Im used to the chinese mantids.

Never have an ooth quite like this one.

Post pics just in case


----------



## pedro92 (Feb 2, 2009)

robelgado said:


> Allright thanks guysIm used to the chinese mantids.
> 
> Never have an ooth quite like this one.
> 
> Post pics just in case


Do you have the orchid ooth now? who did ya or are you gettin it from?


----------



## robelgado (Feb 2, 2009)

Nope.

It should be here in 5 days


----------



## Orin (Feb 3, 2009)

Just be careful not to cook the eggs with the hot glue.


----------



## robelgado (Feb 3, 2009)

One drop of glue shouldnt cook the eggs?

Should I wait till the glue cools down a little bit?


----------



## Katnapper (Feb 3, 2009)

robelgado said:


> One drop of glue shouldnt cook the eggs?Should I wait till the glue cools down a little bit?


What I do is put some hot glue on a toothpick or other stick, wait about 10-15 seconds for it to cool down a bit, then paint the surface of the lid or ooth with it... and stick the ooth on.


----------



## robelgado (Feb 3, 2009)

That sounds like a great idea. thanks.

Can't wait for it to arrive  

allready have family members trying to reserve their own orchid mantis.......

Lol!


----------



## Rick (Feb 3, 2009)

I put a tiny drop and give it a couple seconds to cool.

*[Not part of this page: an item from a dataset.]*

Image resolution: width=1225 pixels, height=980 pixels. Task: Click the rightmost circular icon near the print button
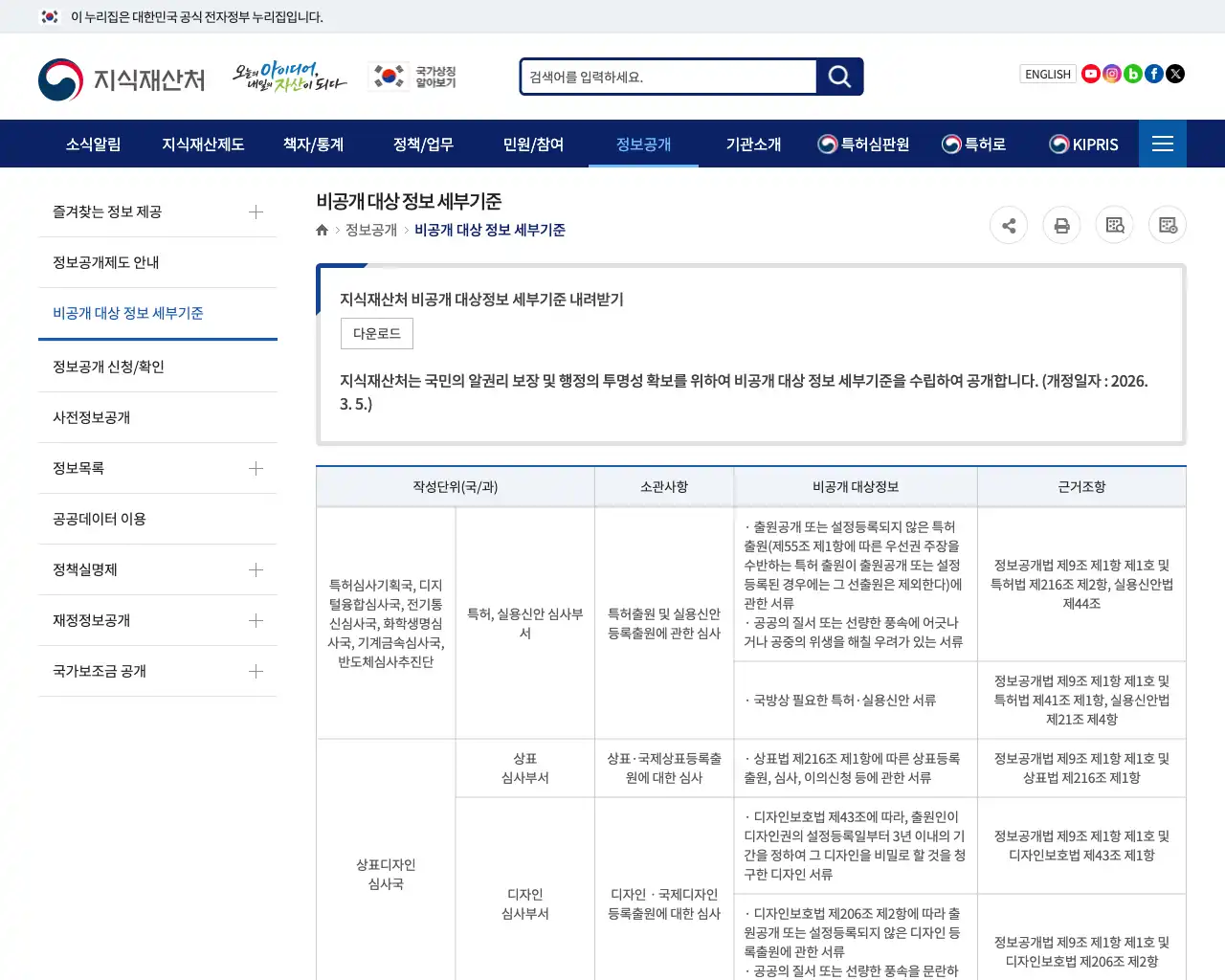pyautogui.click(x=1167, y=225)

Never had a problem. You are not going to cook the eggs.


----------



## robelgado (Feb 3, 2009)

I hear its fairly easy to identify the "zipper" (area where nymphs come out)

but anyone have a picture just in case

dont want to kill all my orchid nymphs


----------



## Rick (Feb 4, 2009)

robelgado said:


> I hear its fairly easy to identify the "zipper" (area where nymphs come out)but anyone have a picture just in case
> 
> dont want to kill all my orchid nymphs


I really don't think you are going to have any trouble with that. You will be able to tell which side was attached to something. Attach that same side to your container. This side will most likely be flat.


----------



## robelgado (Feb 4, 2009)

Allright thanks alot rick.

What about misting? how often should I mist my ootheca (indirectly of course) ?


----------



## Rick (Feb 4, 2009)

robelgado said:


> Allright thanks alot rick.What about misting? how often should I mist my ootheca (indirectly of course) ?

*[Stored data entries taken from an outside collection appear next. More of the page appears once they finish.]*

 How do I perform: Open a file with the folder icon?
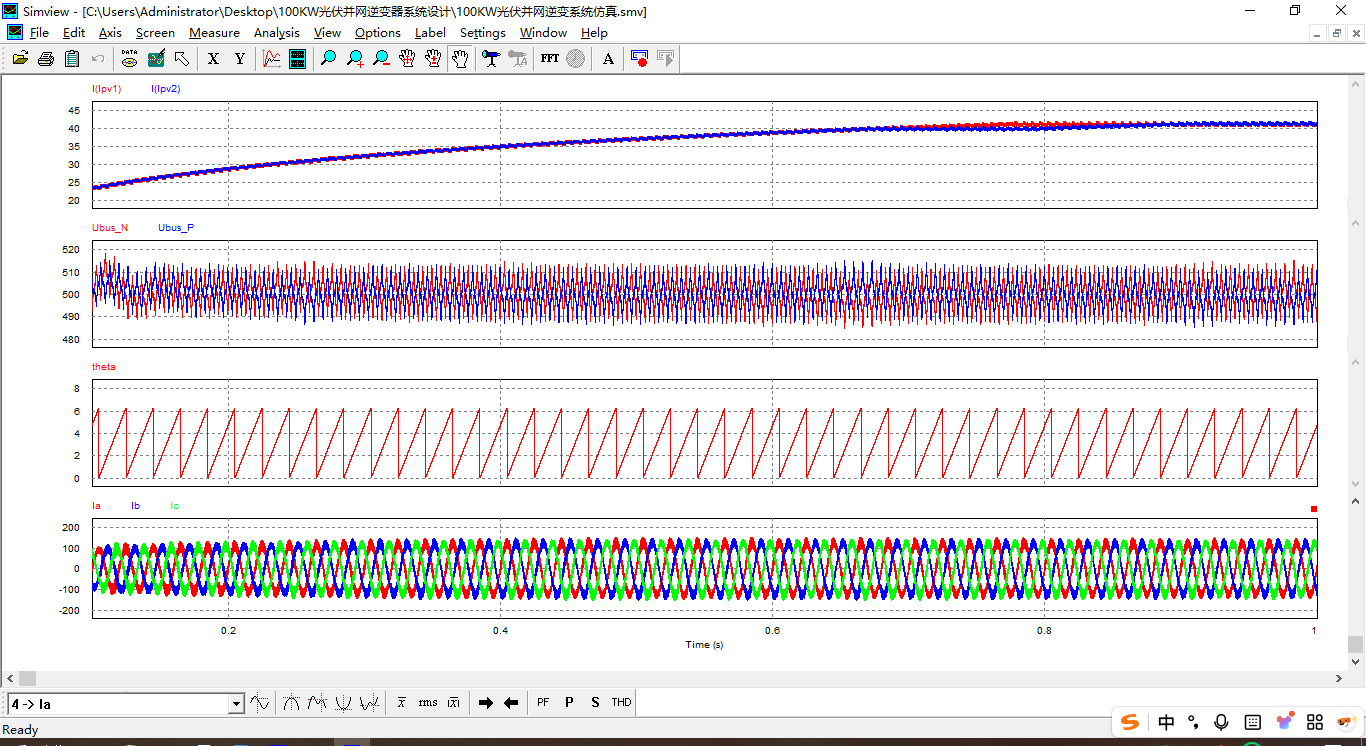20,59
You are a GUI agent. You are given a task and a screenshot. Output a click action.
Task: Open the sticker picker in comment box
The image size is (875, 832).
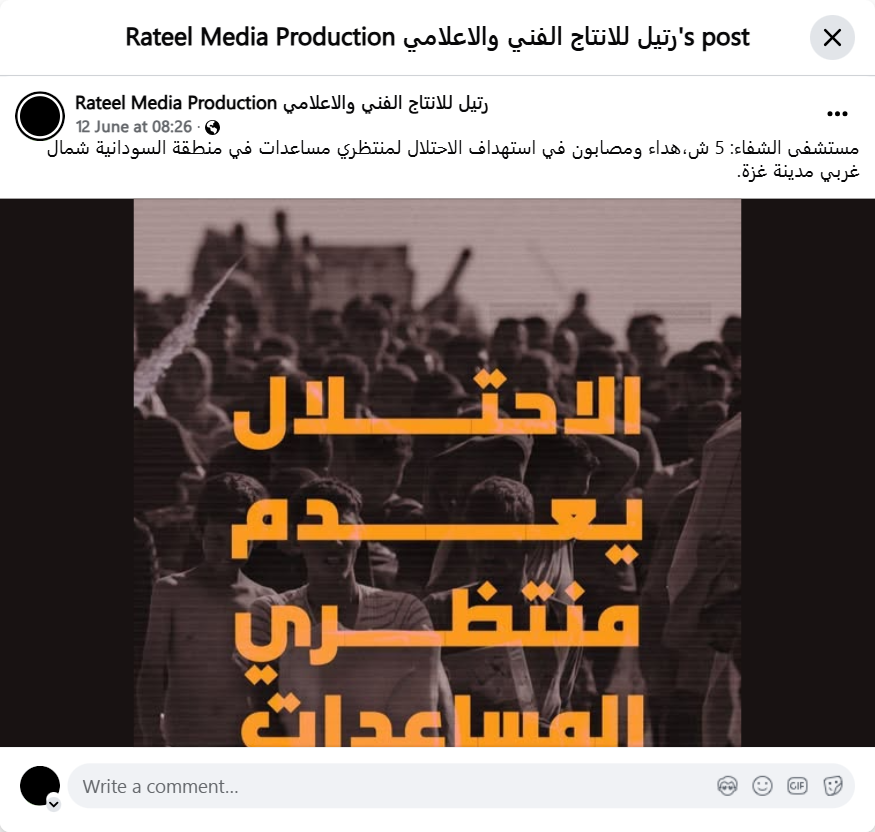click(x=833, y=786)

Every other day or so. If you use moss or some substrate when it dries out then remoisten it.


----------



## robelgado (Feb 4, 2009)

I heard misting once a day is good.

But if you are sure misting every other day for the orchid ooth is fine.

Ill do that.

-Bobby


----------



## Rick (Feb 5, 2009)

robelgado said:


> I heard misting once a day is good.But if you are sure misting every other day for the orchid ooth is fine.
> 
> Ill do that.
> 
> -Bobby


If it is really dry then once a day might be needed. There is no set limit on this stuff. You have to find what will work in your particular situation.


----------



## robelgado (Feb 5, 2009)

Well I live in Florida.

So it is usually extra humid.

it hasnt rained in a while which is odd.

But the humidity is high in Florida.

Will misting it once a day be bad?

Or it doesnt matter?


----------



## Rick (Feb 5, 2009)

robelgado said:


> Well I live in Florida.So it is usually extra humid.
> 
> it hasnt rained in a while which is odd.
> 
> ...


Not a HUGE deal and in your case every other day should be plenty. I use a moss substrate to hold humidity for a few days and I am in NC.


----------



## robelgado (Feb 5, 2009)

Allright sounds good.

Should be arriving tommorow or monday.


----------



## Rob Byatt (Feb 6, 2009)

The best and easiest way is to use silicone sealant.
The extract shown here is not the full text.